(Collected data)

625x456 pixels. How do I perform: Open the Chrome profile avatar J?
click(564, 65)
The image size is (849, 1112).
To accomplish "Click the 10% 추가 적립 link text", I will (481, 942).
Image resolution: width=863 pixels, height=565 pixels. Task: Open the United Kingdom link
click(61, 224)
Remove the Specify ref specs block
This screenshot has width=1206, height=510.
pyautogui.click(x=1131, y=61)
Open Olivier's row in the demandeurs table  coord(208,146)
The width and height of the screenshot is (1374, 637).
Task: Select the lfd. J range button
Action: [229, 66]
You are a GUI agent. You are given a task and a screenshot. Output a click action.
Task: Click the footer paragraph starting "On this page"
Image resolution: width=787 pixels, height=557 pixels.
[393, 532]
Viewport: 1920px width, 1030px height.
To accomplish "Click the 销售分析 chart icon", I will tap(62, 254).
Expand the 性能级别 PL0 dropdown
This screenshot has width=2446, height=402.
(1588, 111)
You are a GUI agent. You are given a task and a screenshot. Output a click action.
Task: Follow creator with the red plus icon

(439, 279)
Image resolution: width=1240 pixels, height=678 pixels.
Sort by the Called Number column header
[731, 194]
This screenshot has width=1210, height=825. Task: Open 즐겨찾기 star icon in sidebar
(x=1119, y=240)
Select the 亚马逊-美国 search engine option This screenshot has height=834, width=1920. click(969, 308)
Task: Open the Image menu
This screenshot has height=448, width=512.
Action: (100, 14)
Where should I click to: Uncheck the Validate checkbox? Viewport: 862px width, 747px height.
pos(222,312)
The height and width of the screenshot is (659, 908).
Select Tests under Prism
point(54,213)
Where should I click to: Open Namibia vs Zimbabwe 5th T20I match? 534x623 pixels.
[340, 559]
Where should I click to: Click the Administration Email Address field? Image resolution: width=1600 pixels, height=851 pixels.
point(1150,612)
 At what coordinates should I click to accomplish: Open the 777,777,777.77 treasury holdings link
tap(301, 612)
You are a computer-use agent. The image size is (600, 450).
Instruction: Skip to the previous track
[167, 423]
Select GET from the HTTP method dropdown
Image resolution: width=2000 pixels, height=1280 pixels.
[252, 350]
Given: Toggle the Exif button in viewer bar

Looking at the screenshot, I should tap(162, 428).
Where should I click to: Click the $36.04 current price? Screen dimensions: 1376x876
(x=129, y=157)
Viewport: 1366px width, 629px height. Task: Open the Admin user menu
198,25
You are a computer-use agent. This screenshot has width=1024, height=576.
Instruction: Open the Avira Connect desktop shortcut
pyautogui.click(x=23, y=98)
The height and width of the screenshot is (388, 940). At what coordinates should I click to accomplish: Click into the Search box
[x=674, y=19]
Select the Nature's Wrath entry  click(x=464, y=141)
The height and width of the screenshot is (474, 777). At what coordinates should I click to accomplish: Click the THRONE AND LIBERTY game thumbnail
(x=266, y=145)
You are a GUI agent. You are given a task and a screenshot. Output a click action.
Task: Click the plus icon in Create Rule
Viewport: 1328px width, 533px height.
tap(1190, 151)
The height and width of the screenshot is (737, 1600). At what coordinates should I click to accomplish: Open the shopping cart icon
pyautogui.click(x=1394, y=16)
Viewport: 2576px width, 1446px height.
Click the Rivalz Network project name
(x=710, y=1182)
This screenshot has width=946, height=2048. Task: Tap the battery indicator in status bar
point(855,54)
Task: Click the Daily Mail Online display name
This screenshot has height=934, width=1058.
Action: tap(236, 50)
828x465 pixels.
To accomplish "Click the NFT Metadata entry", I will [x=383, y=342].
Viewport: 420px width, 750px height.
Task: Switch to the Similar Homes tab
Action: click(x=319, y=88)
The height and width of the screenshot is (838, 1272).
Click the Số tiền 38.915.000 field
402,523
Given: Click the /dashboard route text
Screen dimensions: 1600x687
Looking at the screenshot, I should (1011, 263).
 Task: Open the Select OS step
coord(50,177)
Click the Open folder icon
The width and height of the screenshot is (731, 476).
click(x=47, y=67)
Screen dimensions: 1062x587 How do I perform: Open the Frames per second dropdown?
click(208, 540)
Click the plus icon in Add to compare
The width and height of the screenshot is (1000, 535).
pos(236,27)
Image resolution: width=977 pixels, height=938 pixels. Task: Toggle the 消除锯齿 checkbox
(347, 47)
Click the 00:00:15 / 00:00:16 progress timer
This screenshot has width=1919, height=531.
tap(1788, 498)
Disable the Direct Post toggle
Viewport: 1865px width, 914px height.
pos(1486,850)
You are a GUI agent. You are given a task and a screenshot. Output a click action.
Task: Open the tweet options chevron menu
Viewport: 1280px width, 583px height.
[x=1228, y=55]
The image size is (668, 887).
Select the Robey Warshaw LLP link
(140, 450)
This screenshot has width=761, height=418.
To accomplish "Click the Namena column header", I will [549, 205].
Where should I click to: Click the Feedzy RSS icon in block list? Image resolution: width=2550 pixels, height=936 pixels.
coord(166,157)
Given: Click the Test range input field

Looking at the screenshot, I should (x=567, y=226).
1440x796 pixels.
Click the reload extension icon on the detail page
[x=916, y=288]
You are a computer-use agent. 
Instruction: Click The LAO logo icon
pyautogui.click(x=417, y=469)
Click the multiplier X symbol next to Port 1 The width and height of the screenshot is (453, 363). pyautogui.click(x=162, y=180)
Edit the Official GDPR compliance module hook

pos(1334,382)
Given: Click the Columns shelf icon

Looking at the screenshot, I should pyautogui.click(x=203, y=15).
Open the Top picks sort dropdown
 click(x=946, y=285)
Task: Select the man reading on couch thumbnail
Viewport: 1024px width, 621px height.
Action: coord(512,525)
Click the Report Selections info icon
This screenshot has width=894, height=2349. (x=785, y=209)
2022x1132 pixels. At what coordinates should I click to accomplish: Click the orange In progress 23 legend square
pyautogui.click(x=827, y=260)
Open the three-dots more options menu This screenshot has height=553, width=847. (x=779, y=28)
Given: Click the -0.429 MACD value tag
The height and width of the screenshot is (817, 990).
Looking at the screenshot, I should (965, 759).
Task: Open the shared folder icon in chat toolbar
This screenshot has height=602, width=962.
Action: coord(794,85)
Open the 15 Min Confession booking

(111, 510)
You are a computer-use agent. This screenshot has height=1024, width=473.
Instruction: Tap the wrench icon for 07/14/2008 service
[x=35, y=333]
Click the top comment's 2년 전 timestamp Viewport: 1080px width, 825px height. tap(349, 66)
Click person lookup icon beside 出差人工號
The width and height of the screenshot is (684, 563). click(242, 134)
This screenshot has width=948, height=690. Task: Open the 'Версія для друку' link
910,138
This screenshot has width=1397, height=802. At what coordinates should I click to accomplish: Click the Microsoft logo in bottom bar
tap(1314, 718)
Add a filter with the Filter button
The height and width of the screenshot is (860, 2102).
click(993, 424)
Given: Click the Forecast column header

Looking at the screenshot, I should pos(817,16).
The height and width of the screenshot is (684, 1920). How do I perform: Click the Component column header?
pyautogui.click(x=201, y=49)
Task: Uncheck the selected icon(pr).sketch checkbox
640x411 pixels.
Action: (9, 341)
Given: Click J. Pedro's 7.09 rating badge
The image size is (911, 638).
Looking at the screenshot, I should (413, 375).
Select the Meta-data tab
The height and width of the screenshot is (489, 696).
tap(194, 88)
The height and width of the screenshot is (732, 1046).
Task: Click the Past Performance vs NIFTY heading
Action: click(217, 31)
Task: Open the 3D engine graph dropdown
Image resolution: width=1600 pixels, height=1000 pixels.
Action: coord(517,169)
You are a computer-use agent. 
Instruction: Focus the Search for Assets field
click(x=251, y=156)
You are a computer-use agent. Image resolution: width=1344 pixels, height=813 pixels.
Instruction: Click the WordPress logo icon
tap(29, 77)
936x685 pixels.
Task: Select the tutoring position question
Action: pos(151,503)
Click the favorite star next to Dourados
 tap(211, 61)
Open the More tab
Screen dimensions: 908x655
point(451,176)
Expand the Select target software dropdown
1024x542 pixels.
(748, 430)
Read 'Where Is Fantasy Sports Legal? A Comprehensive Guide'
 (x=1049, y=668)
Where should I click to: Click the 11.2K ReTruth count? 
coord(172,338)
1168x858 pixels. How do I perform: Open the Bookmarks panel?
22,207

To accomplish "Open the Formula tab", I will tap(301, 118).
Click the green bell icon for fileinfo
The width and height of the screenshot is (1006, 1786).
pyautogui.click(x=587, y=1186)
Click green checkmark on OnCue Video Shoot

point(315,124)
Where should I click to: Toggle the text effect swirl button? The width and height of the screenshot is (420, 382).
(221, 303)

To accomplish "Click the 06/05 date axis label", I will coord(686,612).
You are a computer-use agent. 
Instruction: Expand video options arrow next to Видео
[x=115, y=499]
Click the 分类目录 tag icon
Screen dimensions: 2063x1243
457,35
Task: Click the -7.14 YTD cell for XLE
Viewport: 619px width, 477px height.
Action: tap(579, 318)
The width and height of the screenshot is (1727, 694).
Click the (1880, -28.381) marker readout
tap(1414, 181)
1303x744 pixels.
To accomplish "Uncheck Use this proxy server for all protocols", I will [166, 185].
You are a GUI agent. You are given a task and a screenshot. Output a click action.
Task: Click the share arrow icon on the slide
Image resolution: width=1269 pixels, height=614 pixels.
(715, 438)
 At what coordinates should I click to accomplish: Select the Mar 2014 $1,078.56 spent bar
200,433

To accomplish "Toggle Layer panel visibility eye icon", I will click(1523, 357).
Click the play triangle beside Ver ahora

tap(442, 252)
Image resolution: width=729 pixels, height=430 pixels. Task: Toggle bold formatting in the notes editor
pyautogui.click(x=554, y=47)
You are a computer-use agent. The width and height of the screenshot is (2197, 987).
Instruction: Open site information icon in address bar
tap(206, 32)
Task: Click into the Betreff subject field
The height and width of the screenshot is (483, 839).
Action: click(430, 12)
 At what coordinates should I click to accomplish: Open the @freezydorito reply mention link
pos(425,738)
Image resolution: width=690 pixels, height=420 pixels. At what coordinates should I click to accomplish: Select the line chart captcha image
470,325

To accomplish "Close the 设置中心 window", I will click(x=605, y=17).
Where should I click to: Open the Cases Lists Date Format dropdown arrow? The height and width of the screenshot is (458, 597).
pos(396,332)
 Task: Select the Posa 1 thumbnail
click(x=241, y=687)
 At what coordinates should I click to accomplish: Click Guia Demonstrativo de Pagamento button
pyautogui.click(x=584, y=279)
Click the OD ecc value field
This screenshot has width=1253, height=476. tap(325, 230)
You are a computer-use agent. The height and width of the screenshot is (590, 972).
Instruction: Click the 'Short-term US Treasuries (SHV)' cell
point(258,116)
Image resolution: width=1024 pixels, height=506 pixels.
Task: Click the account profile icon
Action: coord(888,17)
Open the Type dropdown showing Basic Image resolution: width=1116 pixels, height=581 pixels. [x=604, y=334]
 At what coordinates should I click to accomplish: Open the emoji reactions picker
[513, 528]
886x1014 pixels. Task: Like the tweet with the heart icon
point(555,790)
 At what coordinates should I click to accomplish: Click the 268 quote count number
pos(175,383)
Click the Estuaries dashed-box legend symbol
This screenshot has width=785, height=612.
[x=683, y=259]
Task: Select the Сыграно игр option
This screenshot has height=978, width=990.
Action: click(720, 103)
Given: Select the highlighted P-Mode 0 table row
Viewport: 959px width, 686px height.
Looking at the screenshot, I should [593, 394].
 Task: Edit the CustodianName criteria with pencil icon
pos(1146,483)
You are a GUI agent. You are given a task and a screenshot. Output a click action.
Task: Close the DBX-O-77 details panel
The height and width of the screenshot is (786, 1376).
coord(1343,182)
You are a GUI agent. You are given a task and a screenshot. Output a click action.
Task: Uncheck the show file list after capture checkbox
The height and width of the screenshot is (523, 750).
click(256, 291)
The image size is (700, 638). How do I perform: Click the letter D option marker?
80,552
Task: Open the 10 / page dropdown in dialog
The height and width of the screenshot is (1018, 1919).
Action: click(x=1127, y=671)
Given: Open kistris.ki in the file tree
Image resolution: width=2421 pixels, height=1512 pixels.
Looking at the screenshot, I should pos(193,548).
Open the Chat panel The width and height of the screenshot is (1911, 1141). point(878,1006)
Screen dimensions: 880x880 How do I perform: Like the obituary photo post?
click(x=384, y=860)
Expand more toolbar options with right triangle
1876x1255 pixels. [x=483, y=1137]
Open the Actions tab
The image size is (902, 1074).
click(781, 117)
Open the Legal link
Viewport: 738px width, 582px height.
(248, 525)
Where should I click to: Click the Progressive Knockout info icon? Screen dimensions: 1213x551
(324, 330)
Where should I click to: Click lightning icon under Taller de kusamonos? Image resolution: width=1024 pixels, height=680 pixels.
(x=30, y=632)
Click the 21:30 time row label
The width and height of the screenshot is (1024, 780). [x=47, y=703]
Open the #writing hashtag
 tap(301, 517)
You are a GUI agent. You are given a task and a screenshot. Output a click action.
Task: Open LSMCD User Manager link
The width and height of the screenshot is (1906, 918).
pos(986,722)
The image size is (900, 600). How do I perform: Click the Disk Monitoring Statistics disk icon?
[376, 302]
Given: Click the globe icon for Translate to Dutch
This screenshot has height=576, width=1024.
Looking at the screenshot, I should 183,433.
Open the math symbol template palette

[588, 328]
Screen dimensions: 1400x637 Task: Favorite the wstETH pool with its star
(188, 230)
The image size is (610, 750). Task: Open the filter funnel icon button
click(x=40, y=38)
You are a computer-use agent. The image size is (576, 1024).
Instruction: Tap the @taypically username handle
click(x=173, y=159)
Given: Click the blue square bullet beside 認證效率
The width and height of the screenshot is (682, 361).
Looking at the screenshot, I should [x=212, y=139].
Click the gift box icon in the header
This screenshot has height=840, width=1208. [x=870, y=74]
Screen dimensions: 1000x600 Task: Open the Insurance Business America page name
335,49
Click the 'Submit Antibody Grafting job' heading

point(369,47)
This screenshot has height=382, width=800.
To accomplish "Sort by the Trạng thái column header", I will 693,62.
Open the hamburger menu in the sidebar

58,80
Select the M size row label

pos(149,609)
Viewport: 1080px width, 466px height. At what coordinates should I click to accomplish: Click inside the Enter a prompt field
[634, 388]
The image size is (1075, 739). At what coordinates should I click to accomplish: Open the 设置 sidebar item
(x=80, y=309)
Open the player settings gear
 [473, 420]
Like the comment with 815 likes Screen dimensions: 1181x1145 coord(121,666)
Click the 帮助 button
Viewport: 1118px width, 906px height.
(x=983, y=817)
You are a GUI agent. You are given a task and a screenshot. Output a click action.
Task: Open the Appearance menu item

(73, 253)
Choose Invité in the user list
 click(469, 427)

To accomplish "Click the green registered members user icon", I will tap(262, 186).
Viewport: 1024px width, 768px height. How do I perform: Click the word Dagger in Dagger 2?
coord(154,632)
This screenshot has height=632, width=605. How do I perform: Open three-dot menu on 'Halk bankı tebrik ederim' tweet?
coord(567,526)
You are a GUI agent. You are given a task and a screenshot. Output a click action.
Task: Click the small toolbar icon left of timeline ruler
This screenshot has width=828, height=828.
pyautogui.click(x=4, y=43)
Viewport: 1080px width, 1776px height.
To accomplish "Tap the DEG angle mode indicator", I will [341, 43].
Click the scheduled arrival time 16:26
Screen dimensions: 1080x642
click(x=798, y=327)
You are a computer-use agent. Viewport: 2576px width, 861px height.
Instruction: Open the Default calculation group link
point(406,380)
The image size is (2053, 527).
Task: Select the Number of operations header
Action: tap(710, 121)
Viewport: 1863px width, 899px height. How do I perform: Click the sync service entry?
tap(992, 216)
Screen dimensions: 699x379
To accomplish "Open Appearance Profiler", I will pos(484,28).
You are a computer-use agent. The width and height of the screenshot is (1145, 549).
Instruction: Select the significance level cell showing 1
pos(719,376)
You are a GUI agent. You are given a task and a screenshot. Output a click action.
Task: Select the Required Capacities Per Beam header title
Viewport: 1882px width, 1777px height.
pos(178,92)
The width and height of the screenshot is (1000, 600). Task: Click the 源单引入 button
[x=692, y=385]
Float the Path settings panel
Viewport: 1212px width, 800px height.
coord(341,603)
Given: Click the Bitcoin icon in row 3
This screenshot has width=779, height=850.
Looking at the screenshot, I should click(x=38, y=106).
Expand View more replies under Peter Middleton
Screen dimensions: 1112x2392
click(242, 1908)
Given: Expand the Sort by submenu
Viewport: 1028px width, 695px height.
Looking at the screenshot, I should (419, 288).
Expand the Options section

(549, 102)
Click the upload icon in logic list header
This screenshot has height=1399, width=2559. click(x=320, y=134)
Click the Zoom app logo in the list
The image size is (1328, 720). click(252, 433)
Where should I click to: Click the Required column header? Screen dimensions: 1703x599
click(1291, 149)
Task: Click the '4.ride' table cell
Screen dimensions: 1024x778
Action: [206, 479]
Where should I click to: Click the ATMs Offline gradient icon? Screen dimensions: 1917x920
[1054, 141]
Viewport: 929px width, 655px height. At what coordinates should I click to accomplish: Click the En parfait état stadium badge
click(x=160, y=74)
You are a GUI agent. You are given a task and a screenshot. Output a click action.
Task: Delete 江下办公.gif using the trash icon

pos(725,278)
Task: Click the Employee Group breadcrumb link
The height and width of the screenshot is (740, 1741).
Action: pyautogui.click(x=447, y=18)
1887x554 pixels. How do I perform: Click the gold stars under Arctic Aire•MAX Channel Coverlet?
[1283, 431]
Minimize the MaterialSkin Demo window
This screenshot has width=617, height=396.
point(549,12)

§ Task instructions: Print, from the entries above, the line with "You are a computer-use agent. The image size is (576, 1024).", the line with "This screenshot has height=382, width=800." and all lines between them, exactly and with nothing else.

§ Reply to the task:
You are a computer-use agent. The image size is (576, 1024).
Instruction: Tap the @taypically username handle
click(x=173, y=159)
Given: Click the blue square bullet beside 認證效率
The width and height of the screenshot is (682, 361).
Looking at the screenshot, I should [x=212, y=139].
Click the gift box icon in the header
This screenshot has height=840, width=1208. [x=870, y=74]
Screen dimensions: 1000x600 Task: Open the Insurance Business America page name
335,49
Click the 'Submit Antibody Grafting job' heading

point(369,47)
This screenshot has height=382, width=800.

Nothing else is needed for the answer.